What to do
Lines in the records below that contain the word "arrow" must each be copied.

[Saved data entries]
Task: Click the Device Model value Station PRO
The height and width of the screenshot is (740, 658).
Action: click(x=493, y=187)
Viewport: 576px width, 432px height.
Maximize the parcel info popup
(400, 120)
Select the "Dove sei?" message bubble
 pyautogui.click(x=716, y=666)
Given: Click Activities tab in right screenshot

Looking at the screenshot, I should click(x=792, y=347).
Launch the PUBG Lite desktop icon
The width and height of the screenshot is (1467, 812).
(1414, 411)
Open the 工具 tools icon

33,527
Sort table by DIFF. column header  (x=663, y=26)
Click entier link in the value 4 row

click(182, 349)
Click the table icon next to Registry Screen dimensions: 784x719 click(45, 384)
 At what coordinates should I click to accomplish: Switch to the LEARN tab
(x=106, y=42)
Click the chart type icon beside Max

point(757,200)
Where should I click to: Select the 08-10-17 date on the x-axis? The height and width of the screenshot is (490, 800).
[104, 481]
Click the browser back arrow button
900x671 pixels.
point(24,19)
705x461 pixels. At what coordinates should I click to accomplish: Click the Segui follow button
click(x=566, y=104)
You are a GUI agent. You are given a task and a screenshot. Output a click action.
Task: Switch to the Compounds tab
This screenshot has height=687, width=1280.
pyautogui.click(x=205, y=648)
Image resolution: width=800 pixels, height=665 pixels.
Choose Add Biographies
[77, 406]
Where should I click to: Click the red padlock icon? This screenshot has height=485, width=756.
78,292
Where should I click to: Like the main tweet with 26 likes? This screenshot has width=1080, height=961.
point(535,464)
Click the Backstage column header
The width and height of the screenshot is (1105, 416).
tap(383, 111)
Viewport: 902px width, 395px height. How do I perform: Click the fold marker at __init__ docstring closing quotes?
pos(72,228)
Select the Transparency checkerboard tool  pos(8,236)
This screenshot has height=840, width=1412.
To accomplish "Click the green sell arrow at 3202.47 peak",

Result
Click the browser back arrow button
To accomplish "Click the green sell arrow at 3202.47 peak",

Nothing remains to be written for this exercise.